What you are asked to do — Pictures are not part of the copy. Write out exactly the lines from the line with "Given: Click the Project details heading" through the end of the entries below.

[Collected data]
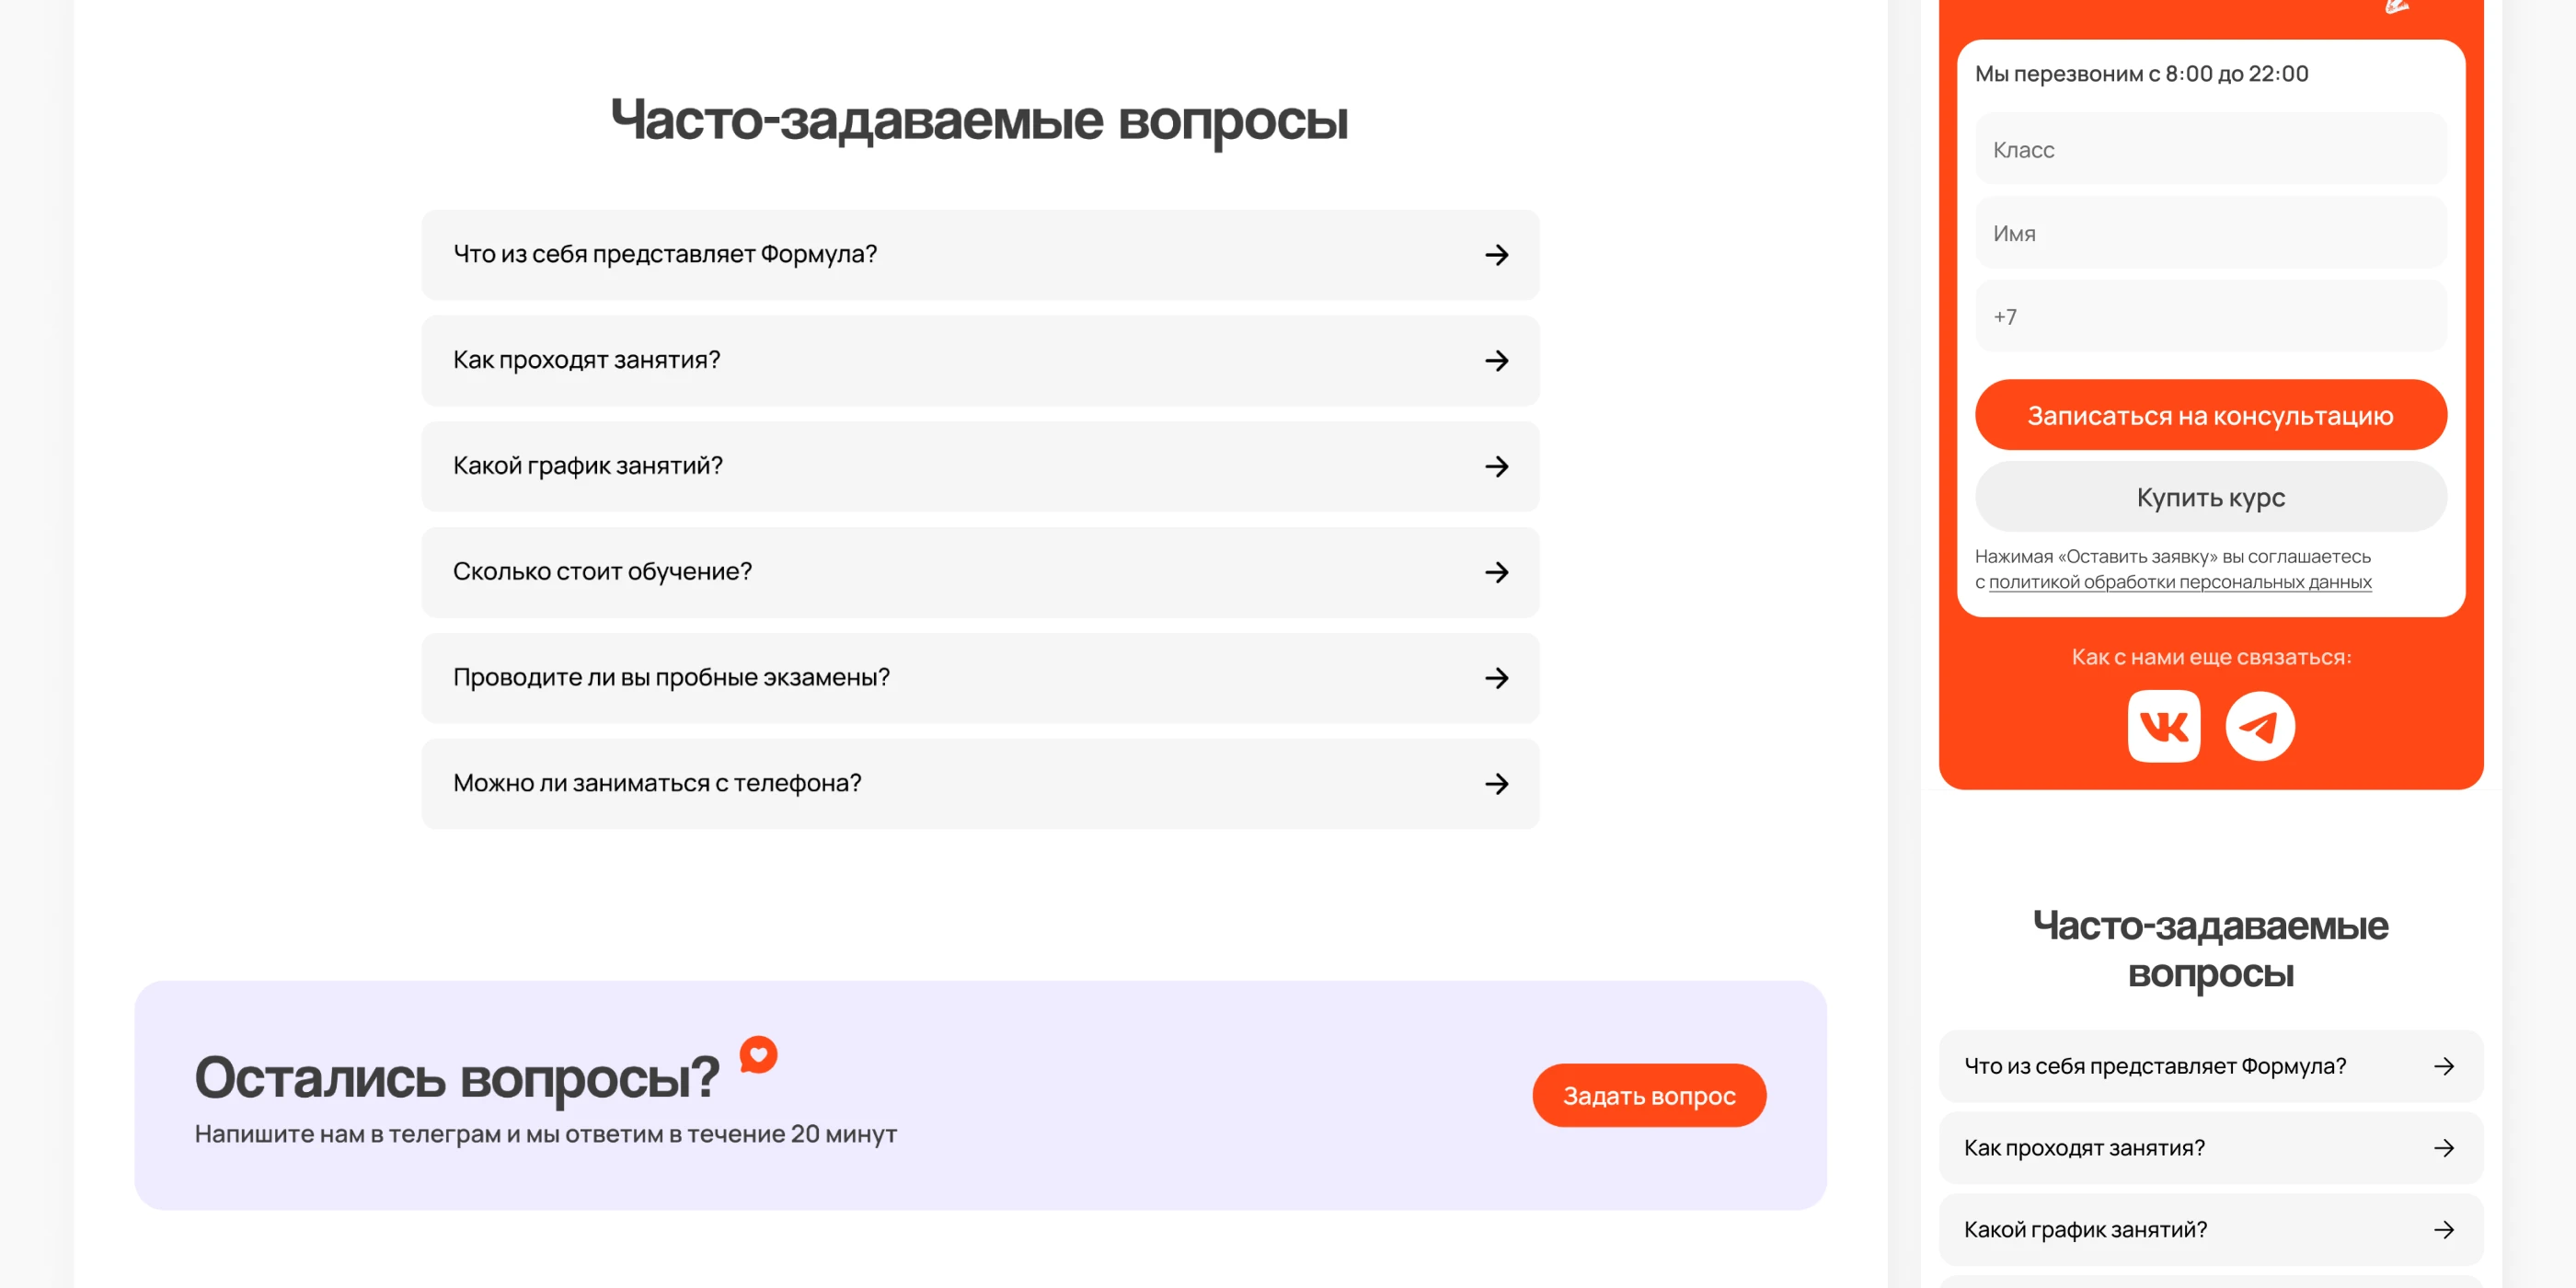Click the «Купить курс» button

pos(2210,496)
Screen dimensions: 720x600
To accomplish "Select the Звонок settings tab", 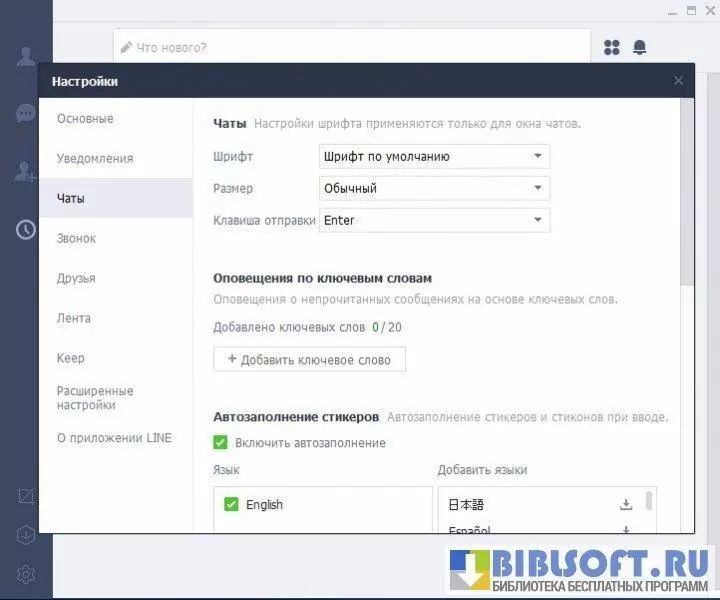I will 77,238.
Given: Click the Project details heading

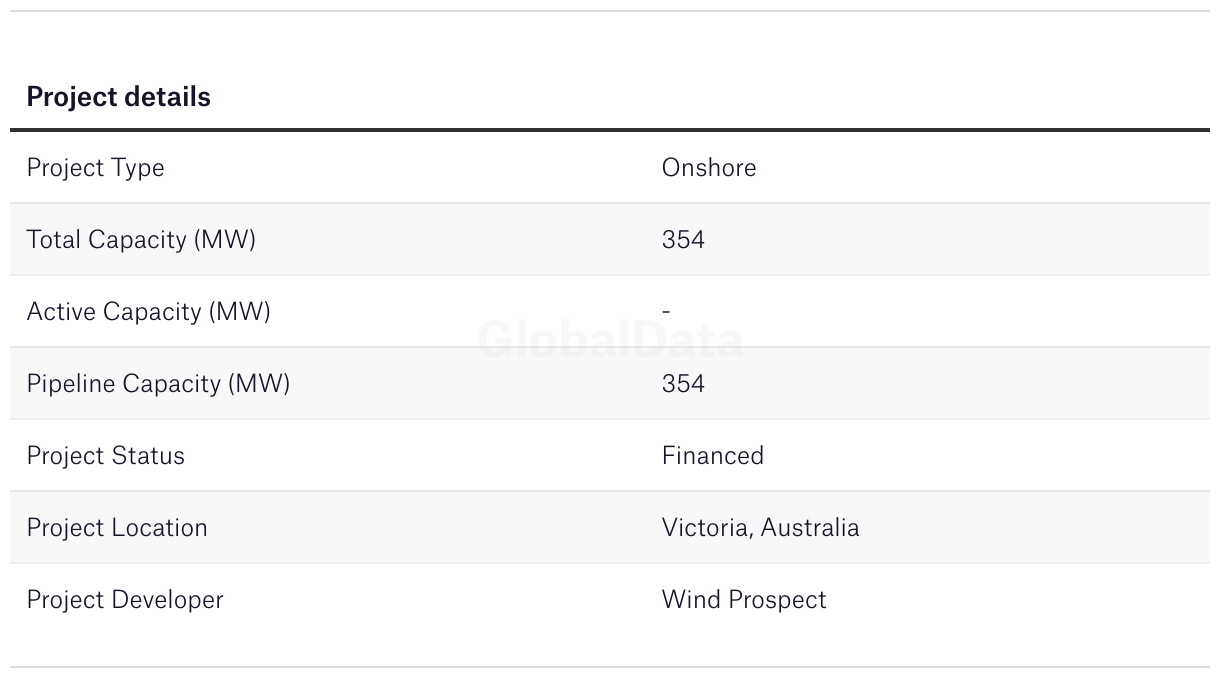Looking at the screenshot, I should [x=118, y=97].
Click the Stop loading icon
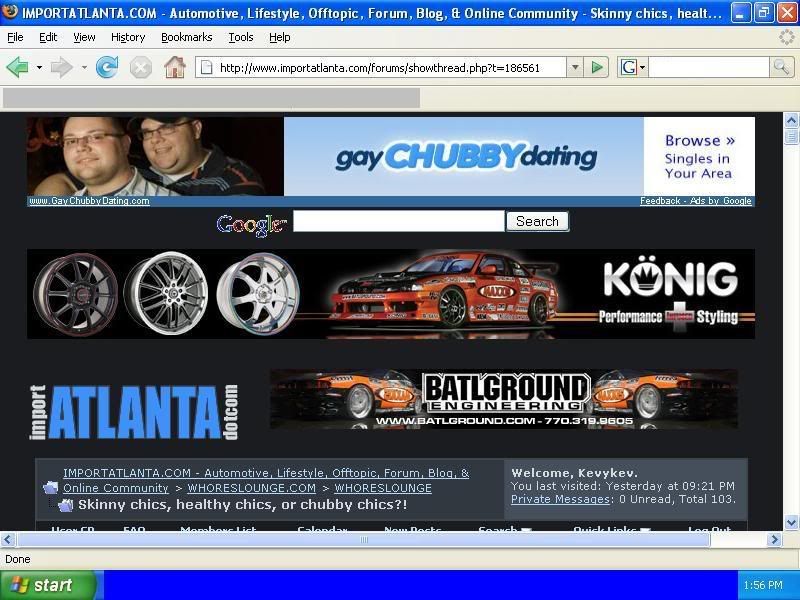The image size is (800, 600). click(x=141, y=67)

Task response —
Given: Click the Project details heading

Looking at the screenshot, I should [x=118, y=97].
Click the Stop loading icon
The image size is (800, 600). click(x=141, y=67)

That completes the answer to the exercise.